**EXERCISE PROMPT**: Could you please retype the records exactly, minus their pictures?
•••••
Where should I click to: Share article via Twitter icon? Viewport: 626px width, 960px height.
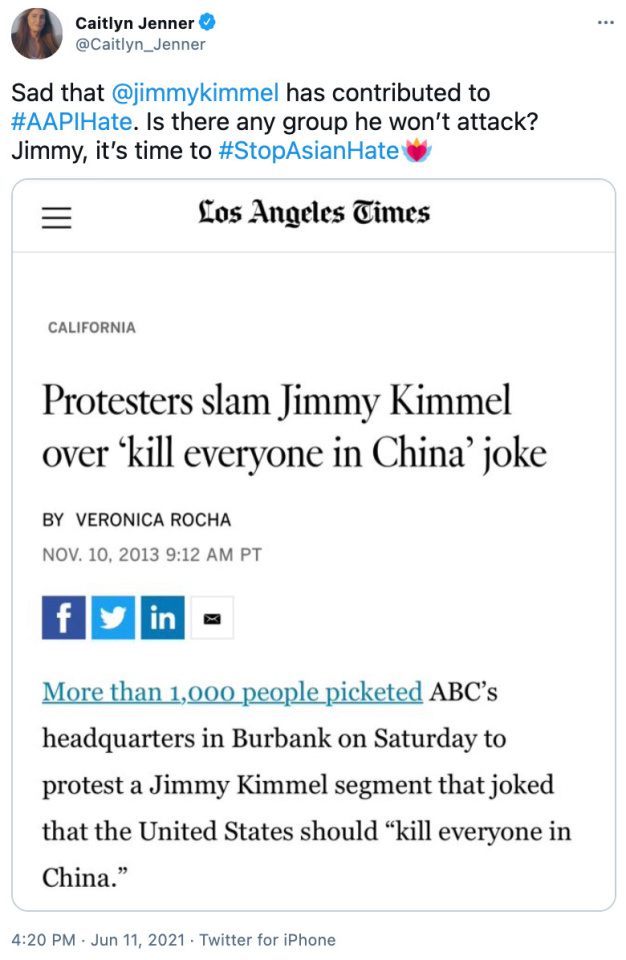pos(113,619)
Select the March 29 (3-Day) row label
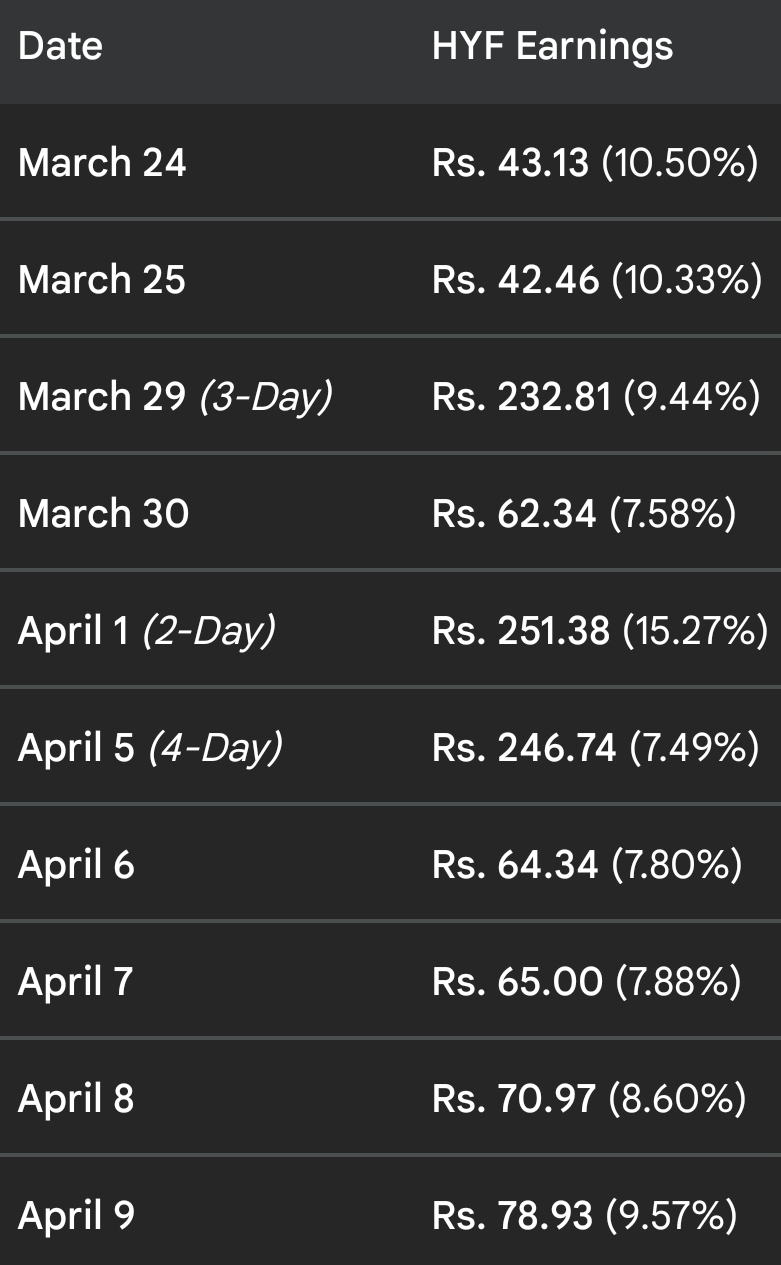This screenshot has width=781, height=1265. [175, 396]
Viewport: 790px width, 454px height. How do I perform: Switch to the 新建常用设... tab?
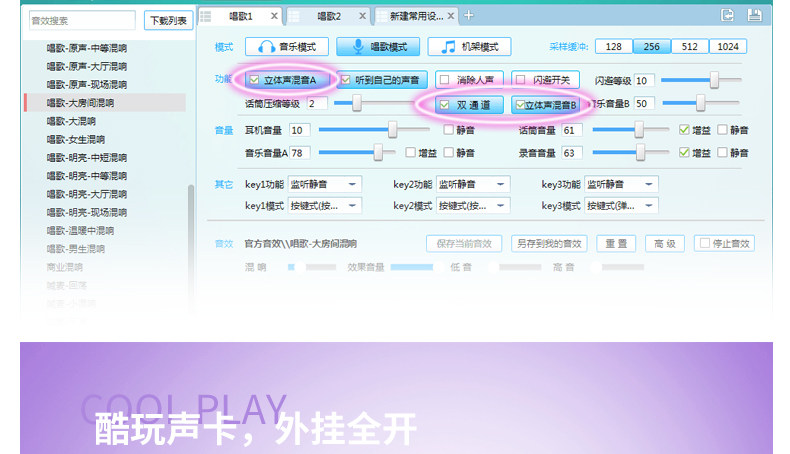pos(416,16)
•••••
**TASK ANSWER**:
Where should I click to: Share article via Twitter icon? Viewport: 626px width, 960px height.
pos(113,619)
Select the March 29 (3-Day) row label
This screenshot has width=781, height=1265. [175, 396]
Viewport: 790px width, 454px height. How do I perform: Switch to the 新建常用设... tab?
pos(416,16)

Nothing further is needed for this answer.